* _PODANY TEKST_
---+---

Wielowieś: ZDW reaguje po śmierci dwóch nastolatków. Niebezpieczne skrzyżowanie do przebudowy, ale nie wiadomo kiedy.
W tym artykule:
Wójt Wielowsi: jedynym sensownym rozwiązaniem, poprawiającym bezpieczeństwo na feralnym skrzyżowaniu może być budowa ronda
Zdesperowani mieszkańcy postanowili zaprotestować w formie blokady przejścia dla pieszych w rejonie skrzyżowania, na co nie zgodziła się policja. Zarząd Dróg Wojewódzkich poinformował wójta, że "podjął działania zmierzające do sporządzenia wstępnego stadium dokumentacji inwestycji, realizowanej w ramach czynności bieżących". Urząd gminy informuje, że jedynym sensownym rozwiązaniem, poprawiającym bezpieczeństwo na feralnym skrzyżowaniu może być budowa ronda.
- Policja postraszyła nas prokuratorami. Skrzyżowanie to okazało się nagle tak bardzo ważne, że protest w tym miejscu jest niemożliwy. Zagraża bowiem bezpieczeństwu protestujących i zmotoryzowanych. A przez wiele lat nic tutaj nie zrobiono, nie mogliśmy doprosić się budowy ronda - mówi wójt Wielowsi Kazimierz Pławszewski.
Geometria skrzyżowania wyklucza sygnalizację świetlną
Jak dodaje, Zarząd Dróg Wojewódzkich wreszcie zajął się sprawą. Do końca roku ma być gotowa koncepcja rozwiązania poprawiającego bezpieczeństwo na skrzyżowaniu DW 901 i DW 907.

---+---

* _DANE WEJŚCIOWE_
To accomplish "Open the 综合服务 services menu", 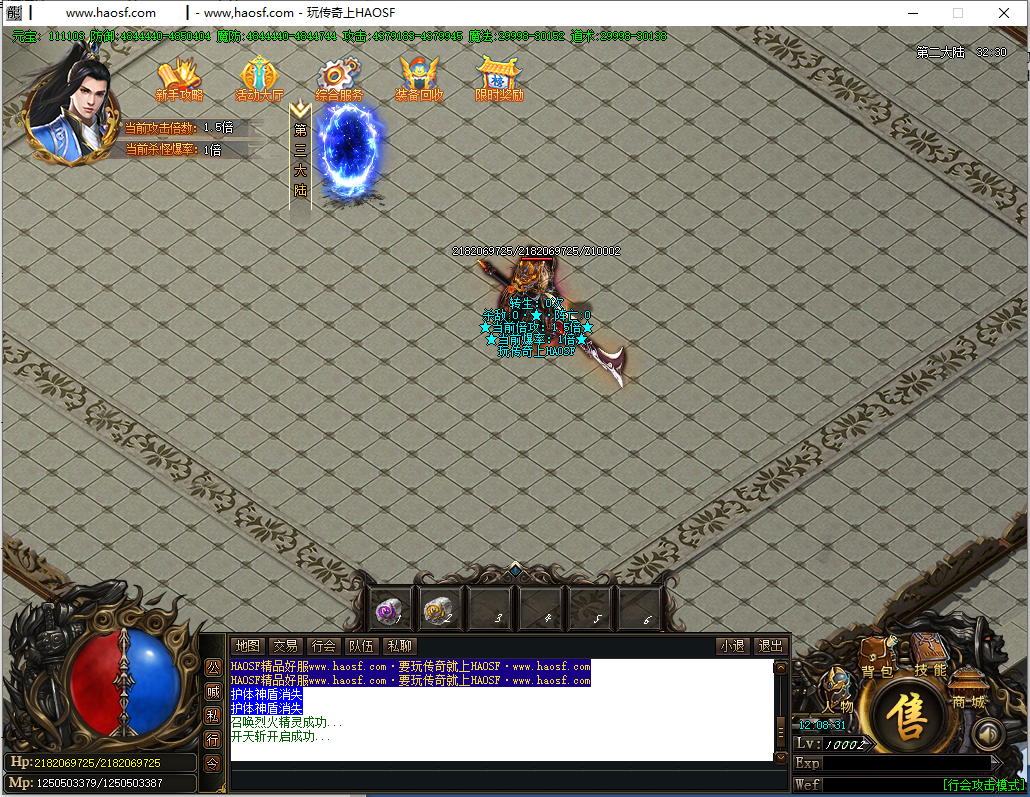I will point(339,79).
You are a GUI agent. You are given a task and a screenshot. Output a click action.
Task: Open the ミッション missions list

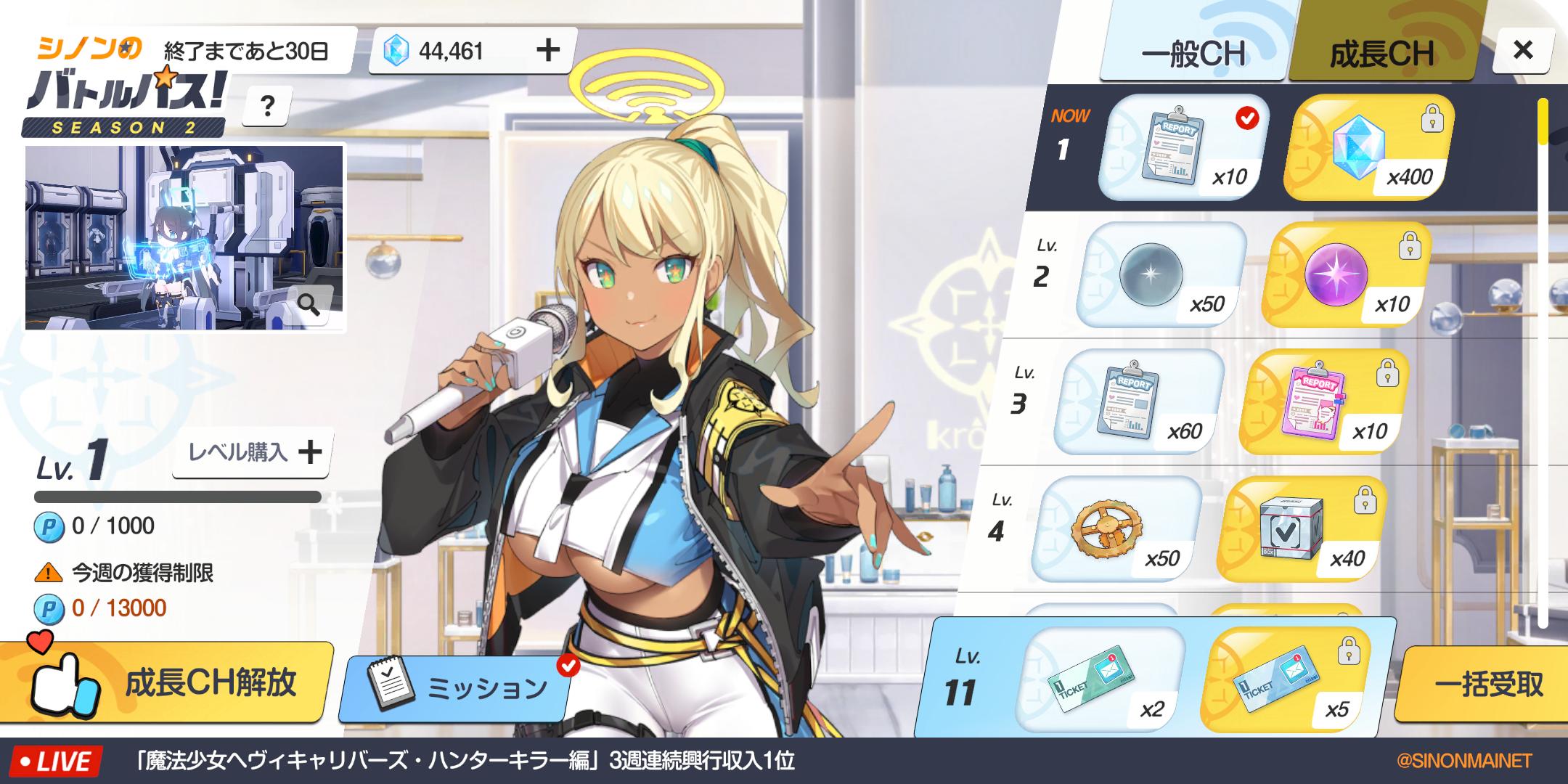[x=457, y=687]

---+---

* _ZADANIA PISEMNE_
a) Według tekstu o skrzyżowaniu w Wielowsi, do kiedy ma być gotowa koncepcja rozwiązania poprawiającego bezpieczeństwo na skrzyżowaniu DW 901 i DW 907?
b) Przepisz wiernie fragment tekstu o skrzyżowaniu w Wielowsi, zaczynając od słów „Geometria skrzyżowania wyklucza” i kończąc na słowach „901 i DW 907.”.

* _ODPOWIEDZI KOŃCOWE_
a) Do końca roku.

b)
Geometria skrzyżowania wyklucza sygnalizację świetlną
Jak dodaje, Zarząd Dróg Wojewódzkich wreszcie zajął się sprawą. Do końca roku ma być gotowa koncepcja rozwiązania poprawiającego bezpieczeństwo na skrzyżowaniu DW 901 i DW 907.